We are desperate to fight forgetting — it scares us, it annoys us and it can cost us.
Yet there are also memories we want to forget.
- And day to day, we're able to learn, make decisions and move through life because the brain balances forgetting irrelevant information and experiences, with remembering important ones, Alison writes.
What's happening: Rather than being a flip side or failure of memory, forgetting is being studied as a brain process in its own right.
- Psychologists have studied forgetting for decades, including how we control our memory by substituting thoughts or by directing some attention, but not too much, to an unwanted memory.
Now, neuroscientists are starting to figure out how the brain forgets.
- Neurons represent memories as patterns of firing between themselves in the short term. In the long term, they're etched in connections between neurons that strengthen with repeated firing.

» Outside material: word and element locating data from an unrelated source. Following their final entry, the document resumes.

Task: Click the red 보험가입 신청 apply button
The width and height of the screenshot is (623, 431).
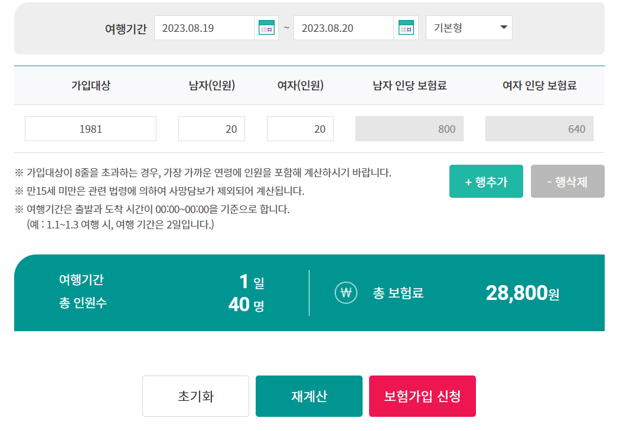Action: (x=422, y=396)
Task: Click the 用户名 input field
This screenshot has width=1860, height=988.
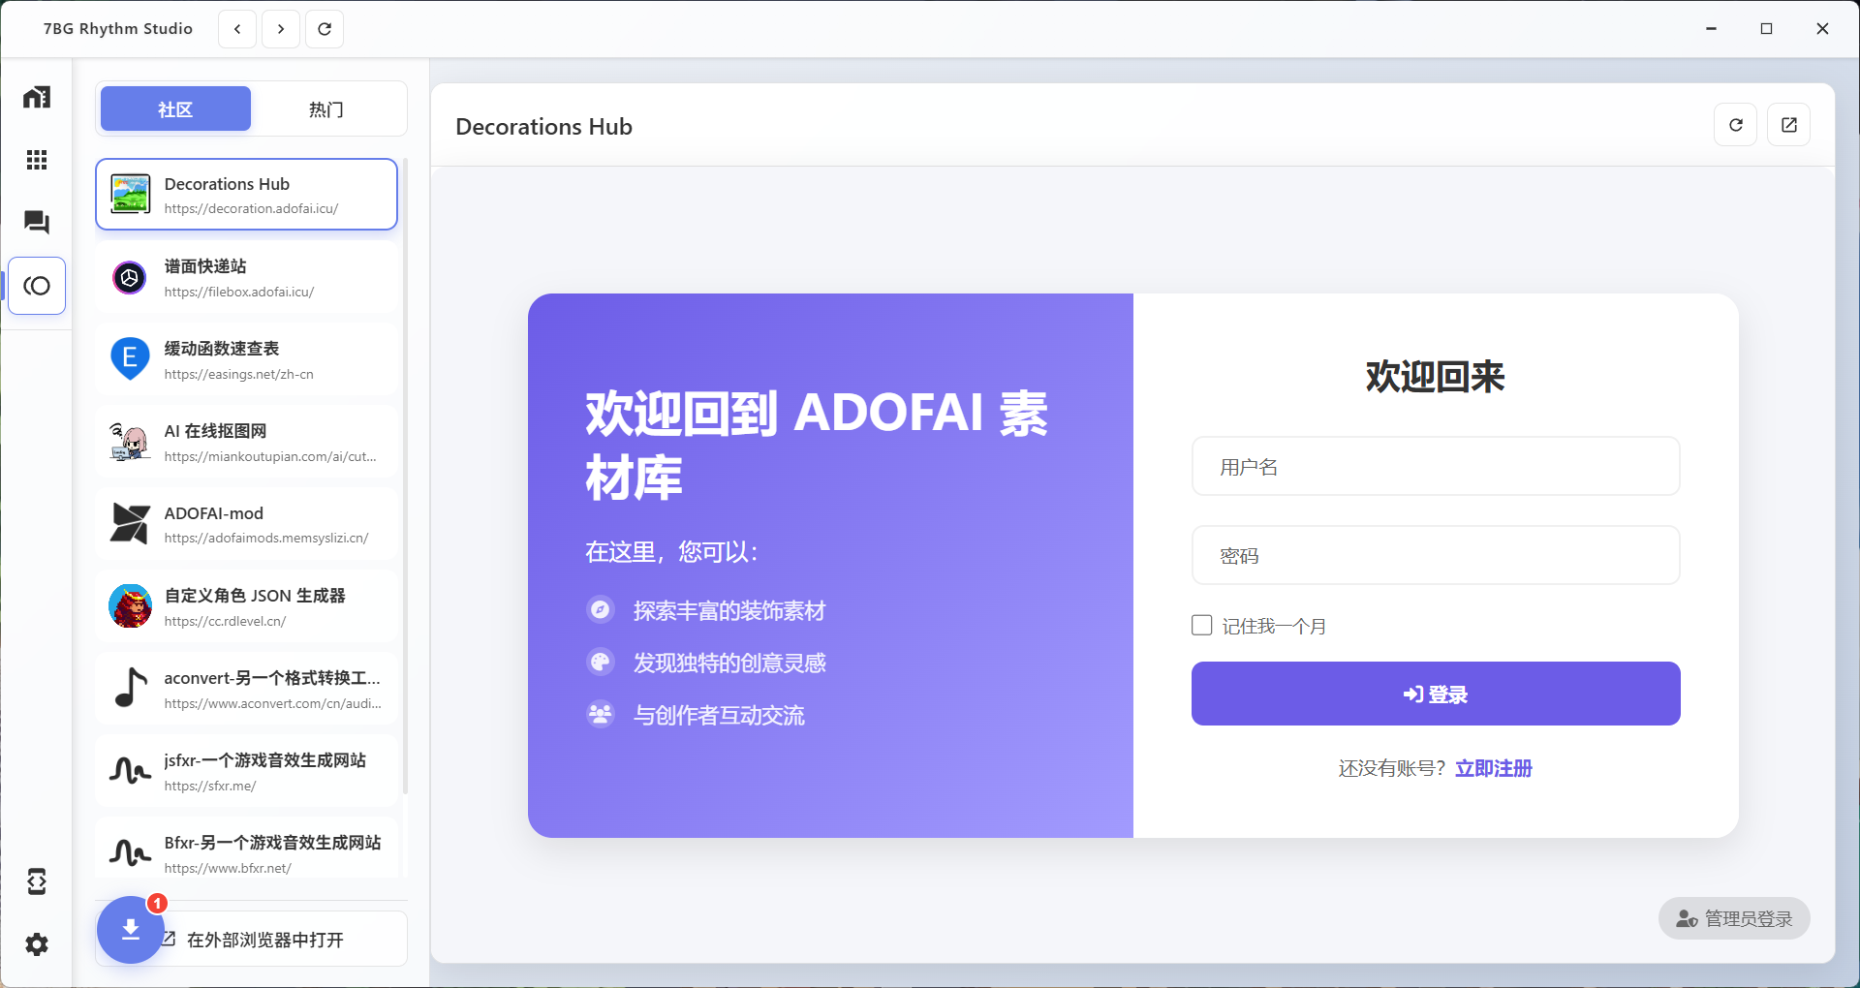Action: coord(1435,466)
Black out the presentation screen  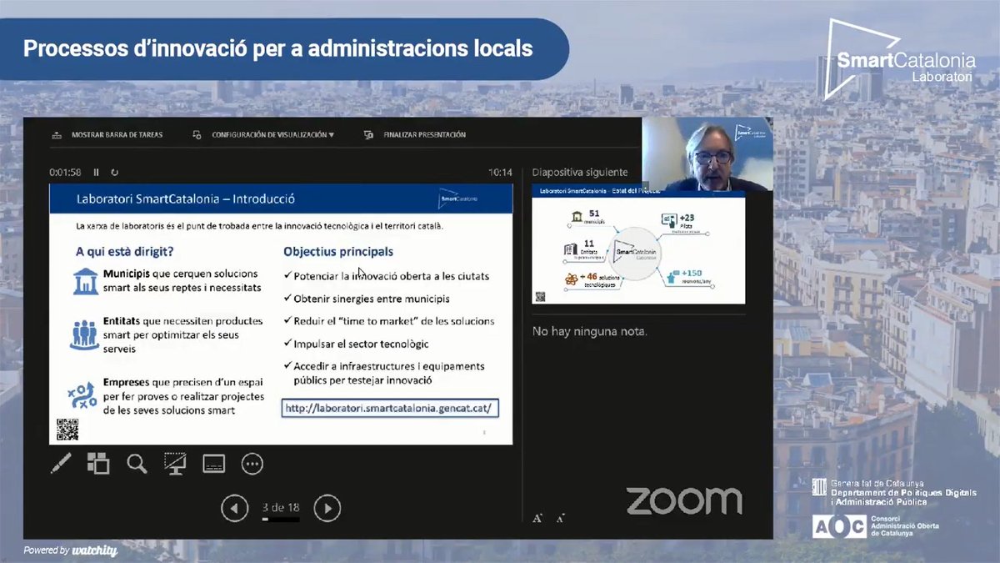point(174,463)
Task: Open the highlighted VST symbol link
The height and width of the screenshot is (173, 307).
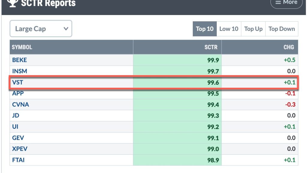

- Like remembering, there may be different ways the brain forgets — memories can fade over time if connections between neurons weaken, or similar memories may interfere with one another.
A flurry of recent papers and media suggests the brain also actively forgets — when retrieving memories or learning new information.
- It could even be the default state of the brain, proposes Ronald Davis, a Scripps Research Institute neurobiologist who studies forgetting in fruit flies.
- Soon after a new memory is formed, he says, the neurotransmitter dopamine acts as a "forget" trigger in a cascade of chemical changes known to affect the connections between neurons. Memories deemed important are stabilized, others aren't.
What's next: As Alzheimer's disease drug trials fail and projected costs of dementia rise, researchers want to home in on new molecules to target for treatments, but Davis cautions it is early days for aspirations of altering forgetting with drugs.
Meanwhile, psychologists want to study the brain's forgetting strategies to improve therapies for post-traumatic stress disorder and other conditions.
- This isn't "Eternal Sunshine of the Spotless Mind" zapping memories out of people's heads, says Jarrod Lewis-Peacock, a professor of psychology at the University of Texas at Austin.
- Rather, it is figuring out how to help people put their memories into "a mushy state" where they can be updated or reassociated with more positive things.